The onus of denying travel now rests with the airline. Carriers are now legally required to deny boarding to dual nationals travelling on a Canadian passport without these specific documents. Airlines in Toronto, Vancouver, or Montreal are legally required to verify a digital “permission to travel” before you board.
“I never needed to show anything except my Canadian passport”
Consider the case of 65-year-old Daniel Whitmore, a UK-born businessman from Toronto. He frequently visits his octogenarian parents, who still live in Richmond. There’s a grand family get-together planned in April this year. There’s perceptible frustration in his voice when he says his UK passport just expired last month, and that he never needed to show anything except his Canadian passport.
He’s not alone. There are hundreds of such cases coming up across social media, public forums where people are sharing personal stories of nostalgia and visible frustration.
What options do such dual citizens have? Let’s look into it.
UK entry requirements for dual citizens
1. Get a UK passport. Howsoever arduous, this is the common solution people are proposing across different conversations, now that pleas of “grace period” by groups have failed to make an impact. A valid British passport is the only way to get a “green light” from the airline’s digital check-in system.
2. Get a Certificate of Entitlement (Right of Abode)- It is a digital link (or a vignette in older cases) that tells the airline: “This Canadian passport holder has the right to enter the UK as a citizen.” These are now issued in a digital format, so you only apply once, and it links to your record.

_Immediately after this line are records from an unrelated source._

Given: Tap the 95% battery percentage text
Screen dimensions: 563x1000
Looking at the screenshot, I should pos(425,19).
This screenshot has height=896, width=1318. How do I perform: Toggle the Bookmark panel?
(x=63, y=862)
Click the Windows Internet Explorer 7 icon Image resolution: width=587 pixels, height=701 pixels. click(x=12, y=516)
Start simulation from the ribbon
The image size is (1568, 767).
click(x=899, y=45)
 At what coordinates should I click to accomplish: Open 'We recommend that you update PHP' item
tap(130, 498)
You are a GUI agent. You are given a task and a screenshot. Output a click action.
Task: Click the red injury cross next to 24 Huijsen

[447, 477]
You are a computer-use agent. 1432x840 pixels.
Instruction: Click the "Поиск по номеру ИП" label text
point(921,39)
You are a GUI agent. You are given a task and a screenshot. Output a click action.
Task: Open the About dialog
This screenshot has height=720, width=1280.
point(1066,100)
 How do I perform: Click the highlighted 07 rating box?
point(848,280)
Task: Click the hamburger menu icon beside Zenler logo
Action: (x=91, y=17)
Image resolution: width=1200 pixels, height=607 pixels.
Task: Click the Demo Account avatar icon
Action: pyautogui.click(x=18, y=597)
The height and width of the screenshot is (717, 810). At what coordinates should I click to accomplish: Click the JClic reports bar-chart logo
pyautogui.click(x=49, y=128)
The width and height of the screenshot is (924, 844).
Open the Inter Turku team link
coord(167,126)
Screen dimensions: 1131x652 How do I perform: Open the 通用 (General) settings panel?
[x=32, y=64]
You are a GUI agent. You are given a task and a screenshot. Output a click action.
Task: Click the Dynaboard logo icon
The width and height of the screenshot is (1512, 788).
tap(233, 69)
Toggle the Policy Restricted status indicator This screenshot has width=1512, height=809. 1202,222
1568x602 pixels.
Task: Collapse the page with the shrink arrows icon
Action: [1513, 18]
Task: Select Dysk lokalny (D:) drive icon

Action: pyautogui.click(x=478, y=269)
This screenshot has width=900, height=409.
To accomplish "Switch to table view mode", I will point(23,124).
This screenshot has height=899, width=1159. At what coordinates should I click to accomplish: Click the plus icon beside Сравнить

3. The Home Office has issued temporary guidance allowing airlines to board passengers who present an expired British passport (issued after 1989) alongside a valid Canadian passport. But the catch is that your entry depends on the airline’s discretion. If the airline is strict, they can still refuse you boarding. We presume airports in Canada would like to play it safe.
The long drawn documentation process
Getting these documents isn’t easy. While it may take just a few minutes for UK ETA to be processed, Canadian dual citizens will have to wait weeks and shell out more than C$1,000 for the certificate of entitlement, which they can use with their Canadian passport.
And that’s not the only problem. UK passport applications from Canada are being rejected on flimsy grounds, such as photocopies of documents not being good enough or outright rejection of verifiers presented by the applicant.
Then there’s the now-infamous “one-name policy” in the UK. It mandates that the names in the British passport and the other passport be identical. Inconsistency in document names may lead to rejection.
Dig a little, and you will come across dozens of such unheard, undocumented cases of families and people caught off guard by a policy change that’s being seen as restrictive and discriminatory.